The question/comment I wrote for Dr. Musgrave is first, and then all my supporting links for her to review as she can.

  1. Can we get her tumor retested for both ER and PR? I know that MSKCC’s* Pathology department did this, but they had very little tissue to work with. I don’t understand why pathology here didn’t do that to begin with. Seems like it can’t hurt to double check since if it did come back positive, there would be more treatment options.
    1. From what I’ve read, it sounded like there was more than one type of ER/PR to test for anyhow.
    2. Can we also get them to re-test the mitotic rate? In the Facebook group for LMSDR, I shared T’s result for that test, and all the responses came back that they’d never heard of one so high, and it may have been a fluke with the small piece MSKCC had received for testing.

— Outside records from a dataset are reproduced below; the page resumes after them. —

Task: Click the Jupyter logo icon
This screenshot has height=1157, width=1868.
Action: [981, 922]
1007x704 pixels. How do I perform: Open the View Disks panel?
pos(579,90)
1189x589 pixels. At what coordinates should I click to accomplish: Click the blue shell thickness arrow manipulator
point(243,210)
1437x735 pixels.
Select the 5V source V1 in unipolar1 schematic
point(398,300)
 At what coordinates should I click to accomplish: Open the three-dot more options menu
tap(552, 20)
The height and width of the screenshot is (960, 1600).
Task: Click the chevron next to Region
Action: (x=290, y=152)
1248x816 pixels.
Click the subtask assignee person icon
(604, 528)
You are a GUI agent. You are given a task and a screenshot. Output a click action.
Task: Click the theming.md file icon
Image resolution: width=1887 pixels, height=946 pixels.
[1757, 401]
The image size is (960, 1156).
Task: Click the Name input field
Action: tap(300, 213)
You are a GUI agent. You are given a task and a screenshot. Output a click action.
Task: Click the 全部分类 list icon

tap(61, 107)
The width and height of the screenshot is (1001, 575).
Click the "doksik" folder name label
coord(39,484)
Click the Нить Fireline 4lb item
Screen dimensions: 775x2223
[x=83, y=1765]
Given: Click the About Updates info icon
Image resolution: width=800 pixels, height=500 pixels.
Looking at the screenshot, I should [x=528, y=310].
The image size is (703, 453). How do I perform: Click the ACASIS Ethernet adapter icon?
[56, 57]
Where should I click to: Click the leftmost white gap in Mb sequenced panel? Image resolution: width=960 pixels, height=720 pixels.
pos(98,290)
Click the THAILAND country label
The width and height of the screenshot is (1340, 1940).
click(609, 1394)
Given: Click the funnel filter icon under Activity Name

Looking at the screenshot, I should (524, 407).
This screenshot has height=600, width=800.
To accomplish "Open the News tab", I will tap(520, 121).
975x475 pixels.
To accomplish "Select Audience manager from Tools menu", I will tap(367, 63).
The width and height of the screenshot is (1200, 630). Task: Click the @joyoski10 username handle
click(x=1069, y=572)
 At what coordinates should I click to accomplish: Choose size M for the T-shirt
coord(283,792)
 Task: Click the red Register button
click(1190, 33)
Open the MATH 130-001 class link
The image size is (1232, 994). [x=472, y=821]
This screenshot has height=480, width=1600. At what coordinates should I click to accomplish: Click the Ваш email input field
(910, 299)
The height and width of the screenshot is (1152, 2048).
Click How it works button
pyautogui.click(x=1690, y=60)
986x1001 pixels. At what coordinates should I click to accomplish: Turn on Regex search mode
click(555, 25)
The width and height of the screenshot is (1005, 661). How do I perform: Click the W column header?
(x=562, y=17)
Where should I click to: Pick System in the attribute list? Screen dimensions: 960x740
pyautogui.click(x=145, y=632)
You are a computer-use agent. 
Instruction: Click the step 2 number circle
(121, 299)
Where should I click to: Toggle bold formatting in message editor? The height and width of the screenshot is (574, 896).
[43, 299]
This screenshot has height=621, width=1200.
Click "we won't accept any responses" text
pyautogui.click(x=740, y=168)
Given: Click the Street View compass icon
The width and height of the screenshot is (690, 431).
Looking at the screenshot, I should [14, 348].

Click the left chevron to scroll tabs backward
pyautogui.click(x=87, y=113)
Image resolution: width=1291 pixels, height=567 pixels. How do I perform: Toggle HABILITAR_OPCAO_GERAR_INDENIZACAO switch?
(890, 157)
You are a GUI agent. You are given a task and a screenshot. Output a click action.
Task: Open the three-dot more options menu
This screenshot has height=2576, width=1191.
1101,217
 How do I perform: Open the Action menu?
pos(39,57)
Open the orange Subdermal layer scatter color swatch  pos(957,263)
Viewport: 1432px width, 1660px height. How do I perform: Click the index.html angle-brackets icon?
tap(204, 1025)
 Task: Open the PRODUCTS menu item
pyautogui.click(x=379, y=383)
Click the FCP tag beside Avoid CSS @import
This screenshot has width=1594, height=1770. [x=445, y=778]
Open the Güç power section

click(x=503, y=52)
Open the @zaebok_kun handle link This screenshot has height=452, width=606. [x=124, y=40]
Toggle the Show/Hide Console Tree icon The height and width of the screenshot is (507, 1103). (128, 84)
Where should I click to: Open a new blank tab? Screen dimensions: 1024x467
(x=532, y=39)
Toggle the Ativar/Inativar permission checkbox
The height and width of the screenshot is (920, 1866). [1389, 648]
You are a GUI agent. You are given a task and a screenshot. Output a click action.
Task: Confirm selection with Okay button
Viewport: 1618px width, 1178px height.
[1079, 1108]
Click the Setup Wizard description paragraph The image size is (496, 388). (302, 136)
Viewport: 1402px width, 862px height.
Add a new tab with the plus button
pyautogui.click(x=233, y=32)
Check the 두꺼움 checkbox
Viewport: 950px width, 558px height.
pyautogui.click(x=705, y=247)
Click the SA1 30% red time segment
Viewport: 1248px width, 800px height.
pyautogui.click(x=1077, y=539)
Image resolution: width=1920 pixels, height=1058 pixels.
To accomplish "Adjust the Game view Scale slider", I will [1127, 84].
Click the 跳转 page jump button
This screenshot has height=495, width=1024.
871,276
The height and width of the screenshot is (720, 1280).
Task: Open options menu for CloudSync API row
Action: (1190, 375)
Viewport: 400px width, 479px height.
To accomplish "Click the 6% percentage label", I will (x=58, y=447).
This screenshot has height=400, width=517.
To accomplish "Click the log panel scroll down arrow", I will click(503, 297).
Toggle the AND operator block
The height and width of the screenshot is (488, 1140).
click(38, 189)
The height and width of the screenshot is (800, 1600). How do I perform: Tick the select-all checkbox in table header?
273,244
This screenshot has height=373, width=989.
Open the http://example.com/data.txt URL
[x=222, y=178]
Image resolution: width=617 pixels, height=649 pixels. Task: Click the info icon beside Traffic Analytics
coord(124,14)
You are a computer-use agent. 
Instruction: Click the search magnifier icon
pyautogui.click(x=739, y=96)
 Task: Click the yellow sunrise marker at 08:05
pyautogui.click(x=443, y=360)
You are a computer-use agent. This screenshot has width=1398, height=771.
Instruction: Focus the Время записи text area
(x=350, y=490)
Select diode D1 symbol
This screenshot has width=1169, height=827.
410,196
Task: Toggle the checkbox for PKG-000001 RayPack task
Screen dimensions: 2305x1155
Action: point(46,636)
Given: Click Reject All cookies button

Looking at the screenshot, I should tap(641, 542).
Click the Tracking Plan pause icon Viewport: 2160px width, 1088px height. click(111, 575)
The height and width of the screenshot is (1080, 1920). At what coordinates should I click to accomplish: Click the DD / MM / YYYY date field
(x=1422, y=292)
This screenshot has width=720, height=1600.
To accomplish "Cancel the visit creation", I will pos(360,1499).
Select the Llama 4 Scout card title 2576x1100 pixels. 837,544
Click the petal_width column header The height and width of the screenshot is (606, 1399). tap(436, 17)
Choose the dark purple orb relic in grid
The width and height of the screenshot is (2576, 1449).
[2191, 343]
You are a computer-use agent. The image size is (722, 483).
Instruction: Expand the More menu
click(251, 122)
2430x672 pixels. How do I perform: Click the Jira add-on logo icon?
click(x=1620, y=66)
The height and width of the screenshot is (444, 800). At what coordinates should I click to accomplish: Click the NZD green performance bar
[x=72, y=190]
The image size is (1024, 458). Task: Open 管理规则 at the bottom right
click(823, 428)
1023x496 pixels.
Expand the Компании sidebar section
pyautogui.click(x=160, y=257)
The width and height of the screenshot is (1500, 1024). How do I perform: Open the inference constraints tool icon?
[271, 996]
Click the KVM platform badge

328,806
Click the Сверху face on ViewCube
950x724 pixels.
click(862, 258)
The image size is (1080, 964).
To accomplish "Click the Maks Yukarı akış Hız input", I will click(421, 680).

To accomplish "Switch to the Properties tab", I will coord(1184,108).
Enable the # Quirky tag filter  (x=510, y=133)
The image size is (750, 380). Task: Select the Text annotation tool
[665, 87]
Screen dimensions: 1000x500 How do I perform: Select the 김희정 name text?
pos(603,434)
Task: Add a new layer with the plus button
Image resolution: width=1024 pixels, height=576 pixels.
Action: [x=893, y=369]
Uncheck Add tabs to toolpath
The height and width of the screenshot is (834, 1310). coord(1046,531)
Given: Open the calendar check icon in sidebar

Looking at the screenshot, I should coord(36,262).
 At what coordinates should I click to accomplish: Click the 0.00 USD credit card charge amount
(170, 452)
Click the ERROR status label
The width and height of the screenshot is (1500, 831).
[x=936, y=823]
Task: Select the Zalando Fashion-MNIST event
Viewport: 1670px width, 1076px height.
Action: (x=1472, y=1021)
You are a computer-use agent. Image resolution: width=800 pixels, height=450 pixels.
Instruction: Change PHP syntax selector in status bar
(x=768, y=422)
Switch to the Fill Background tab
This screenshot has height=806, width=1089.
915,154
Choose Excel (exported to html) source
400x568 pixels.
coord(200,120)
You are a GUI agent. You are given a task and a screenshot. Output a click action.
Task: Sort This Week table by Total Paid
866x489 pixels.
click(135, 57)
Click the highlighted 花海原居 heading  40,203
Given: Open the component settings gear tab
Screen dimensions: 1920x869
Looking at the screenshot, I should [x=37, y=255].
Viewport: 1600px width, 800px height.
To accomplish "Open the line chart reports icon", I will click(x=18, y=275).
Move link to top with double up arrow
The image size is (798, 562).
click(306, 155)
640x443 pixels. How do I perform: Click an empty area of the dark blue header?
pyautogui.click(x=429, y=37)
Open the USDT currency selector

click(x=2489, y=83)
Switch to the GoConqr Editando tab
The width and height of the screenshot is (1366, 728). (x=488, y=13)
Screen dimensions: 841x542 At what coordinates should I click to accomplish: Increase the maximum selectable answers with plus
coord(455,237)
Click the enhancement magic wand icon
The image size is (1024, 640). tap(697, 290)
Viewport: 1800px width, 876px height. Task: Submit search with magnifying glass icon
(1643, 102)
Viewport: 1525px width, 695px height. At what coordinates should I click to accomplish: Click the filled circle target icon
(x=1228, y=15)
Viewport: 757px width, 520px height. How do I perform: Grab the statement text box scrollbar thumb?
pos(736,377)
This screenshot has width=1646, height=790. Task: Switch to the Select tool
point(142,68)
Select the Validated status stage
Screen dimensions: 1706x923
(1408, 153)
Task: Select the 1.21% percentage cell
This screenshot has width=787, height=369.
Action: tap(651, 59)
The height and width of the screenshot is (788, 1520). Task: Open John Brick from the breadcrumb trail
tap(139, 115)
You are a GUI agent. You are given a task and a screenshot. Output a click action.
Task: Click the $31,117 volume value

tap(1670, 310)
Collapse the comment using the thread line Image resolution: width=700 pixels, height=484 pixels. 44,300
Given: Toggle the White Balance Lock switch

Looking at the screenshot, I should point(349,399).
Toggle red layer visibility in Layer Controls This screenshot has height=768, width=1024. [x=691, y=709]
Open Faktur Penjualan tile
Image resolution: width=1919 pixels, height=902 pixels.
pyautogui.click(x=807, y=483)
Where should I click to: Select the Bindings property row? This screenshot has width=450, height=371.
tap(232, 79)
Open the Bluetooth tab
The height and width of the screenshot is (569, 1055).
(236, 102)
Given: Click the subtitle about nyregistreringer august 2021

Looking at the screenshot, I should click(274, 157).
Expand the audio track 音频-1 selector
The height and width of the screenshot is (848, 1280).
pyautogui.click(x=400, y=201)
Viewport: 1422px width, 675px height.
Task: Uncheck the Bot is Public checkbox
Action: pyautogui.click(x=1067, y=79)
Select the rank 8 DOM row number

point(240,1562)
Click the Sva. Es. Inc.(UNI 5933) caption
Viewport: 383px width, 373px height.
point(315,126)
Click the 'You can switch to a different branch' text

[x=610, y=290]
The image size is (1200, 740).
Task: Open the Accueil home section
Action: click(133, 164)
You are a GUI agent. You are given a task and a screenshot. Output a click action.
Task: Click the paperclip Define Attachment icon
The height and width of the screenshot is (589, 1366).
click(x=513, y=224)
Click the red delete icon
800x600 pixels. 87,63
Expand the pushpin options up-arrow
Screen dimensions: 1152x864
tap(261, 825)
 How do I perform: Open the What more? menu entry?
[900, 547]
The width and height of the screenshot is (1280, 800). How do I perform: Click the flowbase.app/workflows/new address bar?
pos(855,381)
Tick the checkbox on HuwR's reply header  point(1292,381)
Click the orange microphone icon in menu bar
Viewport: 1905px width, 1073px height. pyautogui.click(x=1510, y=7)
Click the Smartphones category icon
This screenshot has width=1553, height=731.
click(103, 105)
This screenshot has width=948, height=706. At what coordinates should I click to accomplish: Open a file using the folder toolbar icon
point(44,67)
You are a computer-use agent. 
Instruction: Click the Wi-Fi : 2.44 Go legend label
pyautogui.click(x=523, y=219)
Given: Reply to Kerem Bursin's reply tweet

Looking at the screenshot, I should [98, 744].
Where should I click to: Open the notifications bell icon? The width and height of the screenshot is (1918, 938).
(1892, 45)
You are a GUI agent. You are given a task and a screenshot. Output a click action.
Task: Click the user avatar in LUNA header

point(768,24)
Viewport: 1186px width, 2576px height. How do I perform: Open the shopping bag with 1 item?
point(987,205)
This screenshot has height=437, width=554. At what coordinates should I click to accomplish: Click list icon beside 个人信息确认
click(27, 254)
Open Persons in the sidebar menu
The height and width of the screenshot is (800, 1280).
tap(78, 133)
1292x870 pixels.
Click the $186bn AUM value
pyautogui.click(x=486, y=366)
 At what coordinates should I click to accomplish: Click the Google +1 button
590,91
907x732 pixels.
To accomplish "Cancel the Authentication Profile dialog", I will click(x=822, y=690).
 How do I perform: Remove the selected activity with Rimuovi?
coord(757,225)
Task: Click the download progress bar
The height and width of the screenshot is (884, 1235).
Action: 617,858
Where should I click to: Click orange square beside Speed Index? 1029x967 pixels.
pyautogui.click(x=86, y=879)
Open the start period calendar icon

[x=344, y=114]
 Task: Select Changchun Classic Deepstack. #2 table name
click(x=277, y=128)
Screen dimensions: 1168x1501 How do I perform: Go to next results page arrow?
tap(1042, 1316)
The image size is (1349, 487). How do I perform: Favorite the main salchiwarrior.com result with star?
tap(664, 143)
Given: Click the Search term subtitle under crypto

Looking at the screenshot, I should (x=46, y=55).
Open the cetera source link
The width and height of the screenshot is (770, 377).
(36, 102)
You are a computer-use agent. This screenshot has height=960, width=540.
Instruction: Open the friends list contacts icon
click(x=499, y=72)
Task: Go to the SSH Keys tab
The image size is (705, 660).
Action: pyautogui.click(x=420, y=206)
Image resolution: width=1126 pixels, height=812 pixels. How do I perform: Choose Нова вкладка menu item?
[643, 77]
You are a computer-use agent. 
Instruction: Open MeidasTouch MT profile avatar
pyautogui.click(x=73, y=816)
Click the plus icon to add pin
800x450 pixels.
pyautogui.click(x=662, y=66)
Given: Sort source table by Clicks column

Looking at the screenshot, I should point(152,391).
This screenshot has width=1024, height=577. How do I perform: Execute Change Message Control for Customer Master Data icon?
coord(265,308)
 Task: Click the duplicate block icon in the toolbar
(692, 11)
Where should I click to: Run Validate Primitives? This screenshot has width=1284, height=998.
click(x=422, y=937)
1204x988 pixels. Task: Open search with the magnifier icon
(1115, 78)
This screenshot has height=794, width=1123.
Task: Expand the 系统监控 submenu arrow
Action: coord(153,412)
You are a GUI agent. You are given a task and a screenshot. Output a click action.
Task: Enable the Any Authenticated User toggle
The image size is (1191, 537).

    3. I’ve also recently learned about a test for Androgen Receptor, and would like them to test for that too, for the first time. https://www.ncbi.nlm.nih.gov/pubmed/29533018 – “Androgen receptor as a prognostic biomarker and therapeutic target in uterine Leiomyosarcoma”.
    4. Could the regrown tumor be ER/PR/AR positive if the original tumor wasn’t (or vice versa)?

*MSKCC is Memorial Sloan Kettering Cancer Center (NYC).